Passage:
----

@maporsche,
Quote:Set, how could it NOT reduce health care premiums (or at least keep them from rising faster (I'm using Obama's preferred accounting method here)).
In the first place, Fox has claimed that this would be the case, and then has claimed that she has provided the evidence that this is true. But the source she cited does not support her claim, and the source which Ican provided explicitly states that after tort reform in Texas, the cost to the consumer
did not go down.
How that can happen is pretty simple. Overwhelmingly, health service providers are corporate entities. If you reduce the cost to the corporate entity, they are just going to keep the difference as a dividend. But more than that, health insurance providers negotiate fee schedules with health service providers--they (the service providers) are already accepting the lowest nominal rates the insurers were able to negotiate with them for their large group coverage, so the insurers aren't saving a damned thing when malpractice insurance rates are lowered--there is no savings for them to pass along to the customer. I know this both because i have worked on the hospital side of insurance benefits/payment, and because, more recently, as a small business manager, i would routinely deal both with the service providers and the insurers.
So, in fact, there is no appreciable saving for the insurer--medical service delivery corporations make their money out of small group customers, who cannot negotiate for themselves, from self-pay customers, and from Medicaid and Medicare, which are so badly supervised that they rarely (if ever) review the accounts they are paying, let alone the rates. Additionally, health service providers routinely bill patients for the difference between the negotiated fee paid by the insurer, and the service providers highest advertised fee for the service. Their scam is easy to spot. They will send an invoice which basically says: "Your services cost $100 (that's just a throw-away number), and your insurance company has paid $65. The balance is $35." They are careful never to actually say that you owe them. If you don't pay them,
and you fail to notify your group insurer, they will quickly turn the account over to a collection service, so that when those people say you owe the $35, if the insurance company gets involved, the service provider can claim, truthfully, that
they never told you that you owed the money. It's appalling how many people just pay up. Since the last employer whose small business i managed had several family men working for him, it was a routine, at least once a month, that i would be calling the insurer, and then the business office of the service provider (don't even waste your time calling the clinic or the outpatient office, the therapist--whoever it is they are trying to milk you for). Invariably, the service provider says that someone (always unnamed) made a mistake, and the matter is dropped, completely.
But small employers who don't know this, self-insured people and self-pay people are just screwed. They pay the full price, even when the insurer from whom they have their small group or their self-insurance has a negotiated payment scheduled. None of these people (the service provider business offices or the insurers) employ white knights who are going to ride to your rescue--if you don't watch your own ass, the corporations will own it.
Forget common sense--it's always common, but it is rarely sensible. Health insurance providers are already paying the lowest nominal fee they could negotiate. They based their negotiating position on literally millions of pages of actuarial and billing information, and once they have arrived at a figure--they just don't give a rat's ass any longer. The amount they charge their large group customers is based on the actuarial tables, and their projected costs in the long term--and nobody is better at these calculations than insurance companies. Tort reform just doesn't do anything to save the large group insurers any money--and just as the medical service providers take it out of small group certificate holders, and self-insurers and self-pay patients, the insurers make a tidy sum off their small group customers and their self-insured customers.
As usual in the capitalist system, the only person who is reliably screwed is the individual citizen--the corporations, whether medical service providers or insurance companies, have had their asses well and truly covered since the day one.

----

Problem to work on:
According to the forum post, what did the source Ican provided say happened to the cost to the consumer after tort reform in Texas?

----

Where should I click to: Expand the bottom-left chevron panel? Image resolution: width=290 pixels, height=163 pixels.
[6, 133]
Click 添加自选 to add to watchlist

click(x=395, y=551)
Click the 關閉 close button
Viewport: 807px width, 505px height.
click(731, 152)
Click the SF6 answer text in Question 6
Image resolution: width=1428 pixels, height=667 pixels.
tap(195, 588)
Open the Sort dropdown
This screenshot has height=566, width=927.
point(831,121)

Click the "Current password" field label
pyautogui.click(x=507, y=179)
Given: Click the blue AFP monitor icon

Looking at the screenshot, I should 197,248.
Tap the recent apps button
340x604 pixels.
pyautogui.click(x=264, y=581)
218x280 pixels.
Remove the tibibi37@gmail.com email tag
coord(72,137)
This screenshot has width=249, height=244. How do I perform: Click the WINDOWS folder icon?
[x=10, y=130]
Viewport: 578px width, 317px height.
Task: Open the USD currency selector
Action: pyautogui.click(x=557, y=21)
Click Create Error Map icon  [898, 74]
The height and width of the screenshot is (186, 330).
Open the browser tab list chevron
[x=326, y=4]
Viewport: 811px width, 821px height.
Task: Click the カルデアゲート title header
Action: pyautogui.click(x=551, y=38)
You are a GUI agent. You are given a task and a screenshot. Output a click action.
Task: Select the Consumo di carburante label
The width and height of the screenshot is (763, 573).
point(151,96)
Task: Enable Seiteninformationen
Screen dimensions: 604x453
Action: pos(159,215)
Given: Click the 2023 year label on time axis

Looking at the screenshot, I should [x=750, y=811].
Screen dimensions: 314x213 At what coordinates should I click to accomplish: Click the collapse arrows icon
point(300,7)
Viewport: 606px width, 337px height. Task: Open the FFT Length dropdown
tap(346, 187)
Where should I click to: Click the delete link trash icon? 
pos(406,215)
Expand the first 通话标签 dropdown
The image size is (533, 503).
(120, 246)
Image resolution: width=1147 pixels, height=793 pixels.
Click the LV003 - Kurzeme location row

----

Reply:
The cost to the consumer did not go down.